• **Goal of the exercise**
Write the data below out again, unchanged.

[Saved data entries]
== Segment start ==

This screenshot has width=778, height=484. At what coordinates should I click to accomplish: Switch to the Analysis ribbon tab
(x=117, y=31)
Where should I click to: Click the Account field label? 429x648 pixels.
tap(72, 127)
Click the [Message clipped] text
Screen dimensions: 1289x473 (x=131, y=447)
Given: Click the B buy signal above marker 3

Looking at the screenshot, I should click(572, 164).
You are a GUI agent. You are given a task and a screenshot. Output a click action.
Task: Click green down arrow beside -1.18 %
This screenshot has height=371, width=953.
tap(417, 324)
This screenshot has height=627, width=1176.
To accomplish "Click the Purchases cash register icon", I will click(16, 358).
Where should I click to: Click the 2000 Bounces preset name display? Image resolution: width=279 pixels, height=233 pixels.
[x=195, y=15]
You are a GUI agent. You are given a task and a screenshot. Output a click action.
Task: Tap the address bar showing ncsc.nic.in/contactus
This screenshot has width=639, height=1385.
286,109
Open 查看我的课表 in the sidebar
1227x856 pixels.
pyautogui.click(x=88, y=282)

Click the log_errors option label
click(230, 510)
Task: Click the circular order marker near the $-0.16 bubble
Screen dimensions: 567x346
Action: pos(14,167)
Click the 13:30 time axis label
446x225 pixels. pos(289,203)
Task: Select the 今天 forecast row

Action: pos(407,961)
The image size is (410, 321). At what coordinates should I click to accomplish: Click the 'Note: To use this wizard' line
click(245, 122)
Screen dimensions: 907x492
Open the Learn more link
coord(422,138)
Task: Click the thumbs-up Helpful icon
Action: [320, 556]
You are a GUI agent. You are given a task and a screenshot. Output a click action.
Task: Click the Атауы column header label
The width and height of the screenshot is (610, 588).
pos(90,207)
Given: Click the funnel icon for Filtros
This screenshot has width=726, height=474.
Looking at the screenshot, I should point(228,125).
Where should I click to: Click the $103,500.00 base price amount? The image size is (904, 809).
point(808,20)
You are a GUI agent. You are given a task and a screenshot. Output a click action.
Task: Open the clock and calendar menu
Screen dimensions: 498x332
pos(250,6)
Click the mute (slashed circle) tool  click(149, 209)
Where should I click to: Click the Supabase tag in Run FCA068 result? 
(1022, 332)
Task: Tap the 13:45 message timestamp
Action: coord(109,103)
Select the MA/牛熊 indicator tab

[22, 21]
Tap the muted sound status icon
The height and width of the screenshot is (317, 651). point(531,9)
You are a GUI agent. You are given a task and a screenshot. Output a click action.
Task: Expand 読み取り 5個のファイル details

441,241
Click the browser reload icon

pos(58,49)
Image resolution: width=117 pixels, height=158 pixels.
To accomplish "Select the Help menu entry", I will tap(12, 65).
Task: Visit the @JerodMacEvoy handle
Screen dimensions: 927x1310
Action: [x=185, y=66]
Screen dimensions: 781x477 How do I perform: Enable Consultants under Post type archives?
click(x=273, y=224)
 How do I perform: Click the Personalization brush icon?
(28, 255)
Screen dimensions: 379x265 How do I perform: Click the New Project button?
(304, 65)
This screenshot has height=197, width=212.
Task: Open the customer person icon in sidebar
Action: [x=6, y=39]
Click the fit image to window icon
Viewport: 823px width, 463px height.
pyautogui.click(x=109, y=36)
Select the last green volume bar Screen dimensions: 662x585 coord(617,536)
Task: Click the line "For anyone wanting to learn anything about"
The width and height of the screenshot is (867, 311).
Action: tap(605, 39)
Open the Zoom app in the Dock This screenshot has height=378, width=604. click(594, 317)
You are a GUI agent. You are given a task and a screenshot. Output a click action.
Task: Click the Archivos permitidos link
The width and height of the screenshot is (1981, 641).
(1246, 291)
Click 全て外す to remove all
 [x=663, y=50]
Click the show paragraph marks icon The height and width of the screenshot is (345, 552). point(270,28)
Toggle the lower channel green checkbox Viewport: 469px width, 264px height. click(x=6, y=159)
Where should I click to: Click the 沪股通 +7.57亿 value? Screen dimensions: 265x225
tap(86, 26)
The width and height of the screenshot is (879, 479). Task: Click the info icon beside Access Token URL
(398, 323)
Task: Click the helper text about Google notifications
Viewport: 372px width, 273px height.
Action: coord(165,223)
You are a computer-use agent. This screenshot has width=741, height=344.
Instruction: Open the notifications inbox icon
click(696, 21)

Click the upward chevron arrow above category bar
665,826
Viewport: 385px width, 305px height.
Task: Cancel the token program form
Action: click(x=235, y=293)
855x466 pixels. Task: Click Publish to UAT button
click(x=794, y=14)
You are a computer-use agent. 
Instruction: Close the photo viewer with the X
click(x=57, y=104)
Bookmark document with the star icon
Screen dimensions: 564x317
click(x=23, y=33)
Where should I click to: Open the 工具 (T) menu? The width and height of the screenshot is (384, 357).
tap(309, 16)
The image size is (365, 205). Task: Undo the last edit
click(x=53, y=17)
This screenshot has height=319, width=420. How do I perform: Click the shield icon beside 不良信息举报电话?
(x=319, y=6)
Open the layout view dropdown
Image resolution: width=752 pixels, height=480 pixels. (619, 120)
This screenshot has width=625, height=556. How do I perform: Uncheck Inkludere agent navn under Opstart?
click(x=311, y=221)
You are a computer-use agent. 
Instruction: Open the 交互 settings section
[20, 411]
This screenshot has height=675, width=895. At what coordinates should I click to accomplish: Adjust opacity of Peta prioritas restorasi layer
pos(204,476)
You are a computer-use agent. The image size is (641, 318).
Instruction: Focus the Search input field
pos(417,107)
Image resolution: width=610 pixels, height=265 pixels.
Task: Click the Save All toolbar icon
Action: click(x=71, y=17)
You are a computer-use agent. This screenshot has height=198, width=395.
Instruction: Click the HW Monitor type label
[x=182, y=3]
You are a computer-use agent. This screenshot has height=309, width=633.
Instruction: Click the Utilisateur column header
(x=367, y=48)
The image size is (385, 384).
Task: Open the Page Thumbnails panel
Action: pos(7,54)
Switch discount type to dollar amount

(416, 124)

== Segment end ==

• **Task answer**
This screenshot has width=778, height=484. At what coordinates should I click to accomplish: Switch to the Analysis ribbon tab
(x=117, y=31)
Where should I click to: Click the Account field label? 429x648 pixels.
tap(72, 127)
Click the [Message clipped] text
Screen dimensions: 1289x473 (x=131, y=447)
Given: Click the B buy signal above marker 3

Looking at the screenshot, I should click(572, 164).
You are a GUI agent. You are given a task and a screenshot. Output a click action.
Task: Click green down arrow beside -1.18 %
This screenshot has height=371, width=953.
tap(417, 324)
This screenshot has height=627, width=1176.
To accomplish "Click the Purchases cash register icon", I will click(16, 358).
Where should I click to: Click the 2000 Bounces preset name display? Image resolution: width=279 pixels, height=233 pixels.
[x=195, y=15]
You are a GUI agent. You are given a task and a screenshot. Output a click action.
Task: Tap the address bar showing ncsc.nic.in/contactus
This screenshot has width=639, height=1385.
286,109
Open 查看我的课表 in the sidebar
1227x856 pixels.
pyautogui.click(x=88, y=282)

Click the log_errors option label
click(230, 510)
Task: Click the circular order marker near the $-0.16 bubble
Screen dimensions: 567x346
Action: pos(14,167)
Click the 13:30 time axis label
446x225 pixels. pos(289,203)
Task: Select the 今天 forecast row

Action: pos(407,961)
The image size is (410, 321). At what coordinates should I click to accomplish: Click the 'Note: To use this wizard' line
click(245, 122)
Screen dimensions: 907x492
Open the Learn more link
coord(422,138)
Task: Click the thumbs-up Helpful icon
Action: [320, 556]
You are a GUI agent. You are given a task and a screenshot. Output a click action.
Task: Click the Атауы column header label
The width and height of the screenshot is (610, 588).
pos(90,207)
Given: Click the funnel icon for Filtros
This screenshot has width=726, height=474.
Looking at the screenshot, I should point(228,125).
Where should I click to: Click the $103,500.00 base price amount? The image size is (904, 809).
point(808,20)
You are a GUI agent. You are given a task and a screenshot. Output a click action.
Task: Open the clock and calendar menu
Screen dimensions: 498x332
pos(250,6)
Click the mute (slashed circle) tool  click(149, 209)
Where should I click to: Click the Supabase tag in Run FCA068 result? 
(1022, 332)
Task: Tap the 13:45 message timestamp
Action: coord(109,103)
Select the MA/牛熊 indicator tab

[22, 21]
Tap the muted sound status icon
The height and width of the screenshot is (317, 651). point(531,9)
You are a GUI agent. You are given a task and a screenshot. Output a click action.
Task: Expand 読み取り 5個のファイル details

441,241
Click the browser reload icon

pos(58,49)
Image resolution: width=117 pixels, height=158 pixels.
To accomplish "Select the Help menu entry", I will tap(12, 65).
Task: Visit the @JerodMacEvoy handle
Screen dimensions: 927x1310
Action: [x=185, y=66]
Screen dimensions: 781x477 How do I perform: Enable Consultants under Post type archives?
click(x=273, y=224)
 How do I perform: Click the Personalization brush icon?
(28, 255)
Screen dimensions: 379x265 How do I perform: Click the New Project button?
(304, 65)
This screenshot has height=197, width=212.
Task: Open the customer person icon in sidebar
Action: [x=6, y=39]
Click the fit image to window icon
Viewport: 823px width, 463px height.
pyautogui.click(x=109, y=36)
Select the last green volume bar Screen dimensions: 662x585 coord(617,536)
Task: Click the line "For anyone wanting to learn anything about"
The width and height of the screenshot is (867, 311).
Action: tap(605, 39)
Open the Zoom app in the Dock This screenshot has height=378, width=604. click(594, 317)
You are a GUI agent. You are given a task and a screenshot. Output a click action.
Task: Click the Archivos permitidos link
The width and height of the screenshot is (1981, 641).
(1246, 291)
Click 全て外す to remove all
 [x=663, y=50]
Click the show paragraph marks icon The height and width of the screenshot is (345, 552). point(270,28)
Toggle the lower channel green checkbox Viewport: 469px width, 264px height. click(x=6, y=159)
Where should I click to: Click the 沪股通 +7.57亿 value? Screen dimensions: 265x225
tap(86, 26)
The width and height of the screenshot is (879, 479). Task: Click the info icon beside Access Token URL
(398, 323)
Task: Click the helper text about Google notifications
Viewport: 372px width, 273px height.
Action: coord(165,223)
You are a computer-use agent. This screenshot has width=741, height=344.
Instruction: Open the notifications inbox icon
click(696, 21)

Click the upward chevron arrow above category bar
665,826
Viewport: 385px width, 305px height.
Task: Cancel the token program form
Action: click(x=235, y=293)
855x466 pixels. Task: Click Publish to UAT button
click(x=794, y=14)
You are a computer-use agent. 
Instruction: Close the photo viewer with the X
click(x=57, y=104)
Bookmark document with the star icon
Screen dimensions: 564x317
click(x=23, y=33)
Where should I click to: Open the 工具 (T) menu? The width and height of the screenshot is (384, 357).
tap(309, 16)
The image size is (365, 205). Task: Undo the last edit
click(x=53, y=17)
This screenshot has height=319, width=420. How do I perform: Click the shield icon beside 不良信息举报电话?
(x=319, y=6)
Open the layout view dropdown
Image resolution: width=752 pixels, height=480 pixels. (619, 120)
This screenshot has width=625, height=556. How do I perform: Uncheck Inkludere agent navn under Opstart?
click(x=311, y=221)
You are a computer-use agent. 
Instruction: Open the 交互 settings section
[20, 411]
This screenshot has height=675, width=895. At what coordinates should I click to accomplish: Adjust opacity of Peta prioritas restorasi layer
pos(204,476)
You are a computer-use agent. The image size is (641, 318).
Instruction: Focus the Search input field
pos(417,107)
Image resolution: width=610 pixels, height=265 pixels.
Task: Click the Save All toolbar icon
Action: click(x=71, y=17)
You are a computer-use agent. This screenshot has height=198, width=395.
Instruction: Click the HW Monitor type label
[x=182, y=3]
You are a computer-use agent. This screenshot has height=309, width=633.
Instruction: Click the Utilisateur column header
(x=367, y=48)
The image size is (385, 384).
Task: Open the Page Thumbnails panel
Action: pos(7,54)
Switch discount type to dollar amount

(416, 124)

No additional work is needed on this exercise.